• WORK INSTRUCTIONS
Copy the records below exactly, leaving out every picture.

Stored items
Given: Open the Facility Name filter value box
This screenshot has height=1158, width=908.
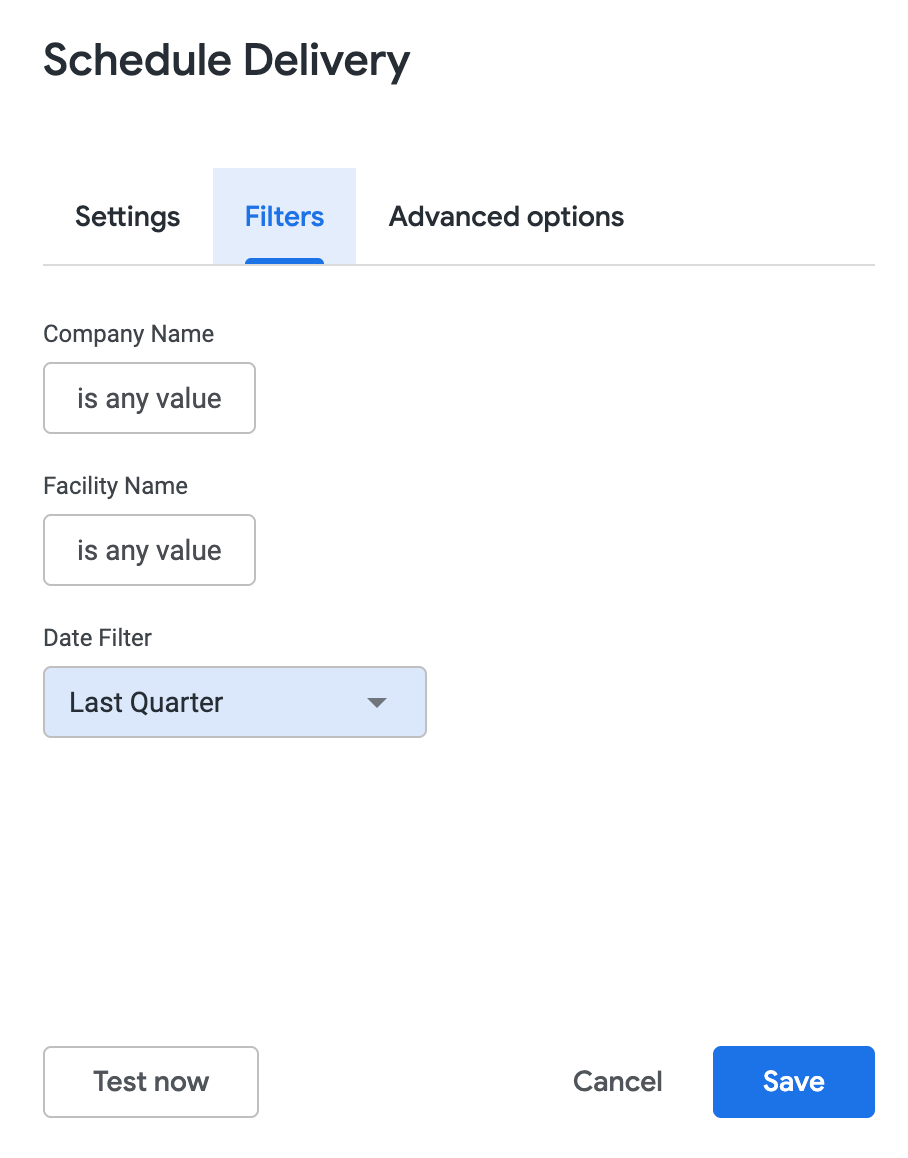Looking at the screenshot, I should pyautogui.click(x=149, y=550).
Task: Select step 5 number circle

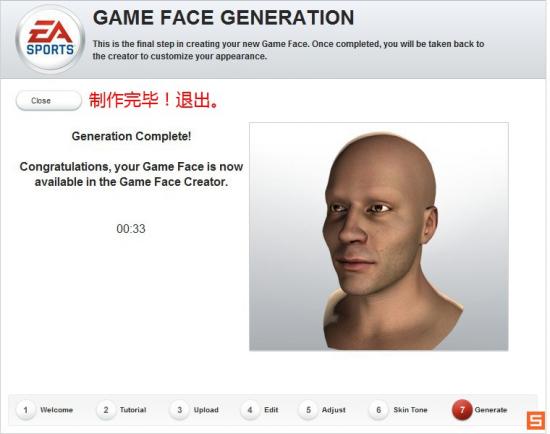Action: [x=308, y=410]
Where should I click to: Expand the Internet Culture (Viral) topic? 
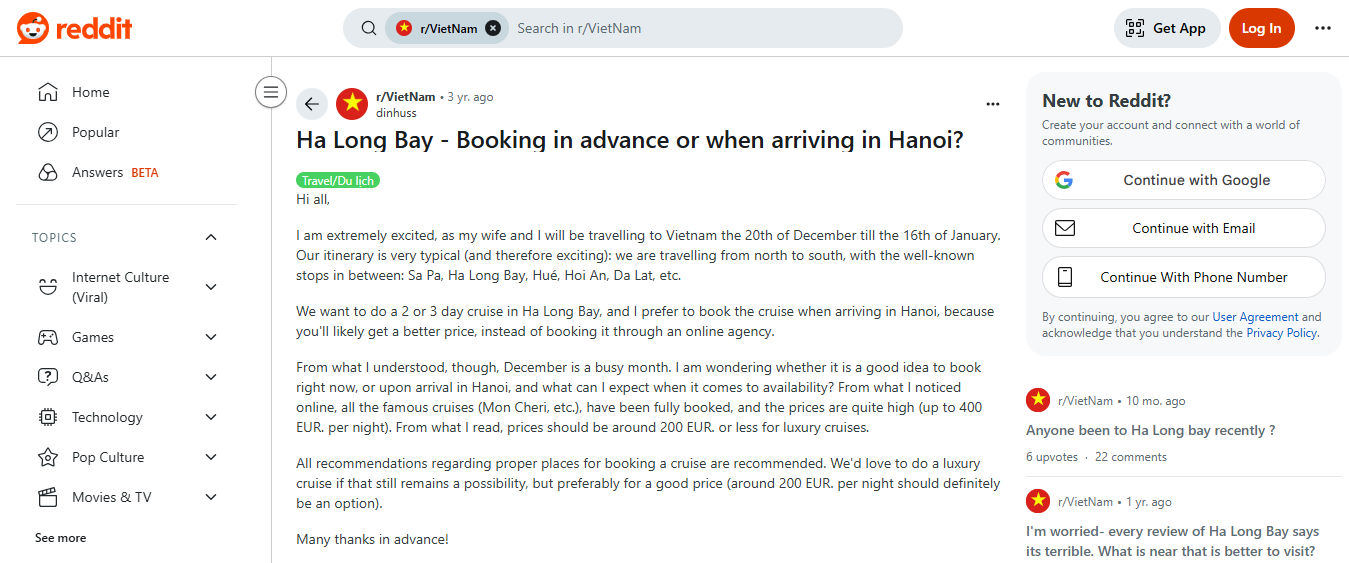(211, 287)
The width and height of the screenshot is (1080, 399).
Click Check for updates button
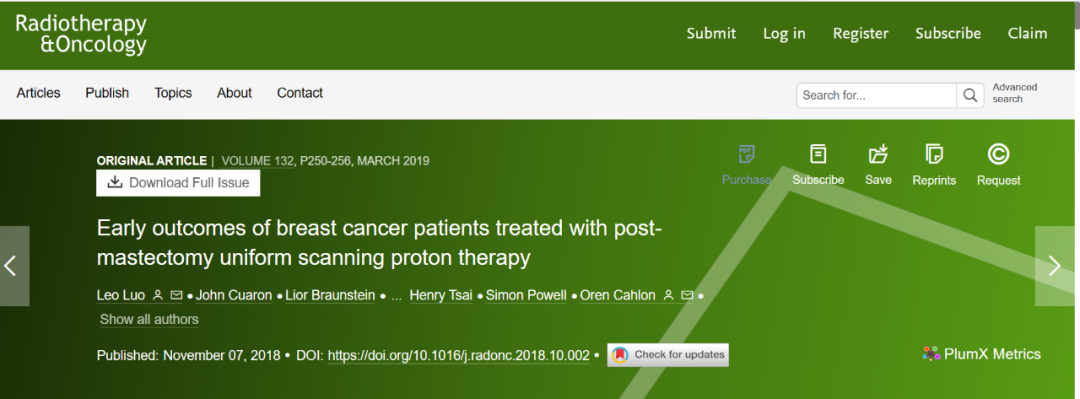(x=667, y=355)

• ANSWER BOX
Given: Open the Facility Name filter value box
This screenshot has height=1158, width=908.
Looking at the screenshot, I should pyautogui.click(x=149, y=550).
Task: Select step 5 number circle

Action: [x=308, y=410]
Where should I click to: Expand the Internet Culture (Viral) topic? 
(211, 287)
The width and height of the screenshot is (1080, 399).
Click Check for updates button
(x=667, y=355)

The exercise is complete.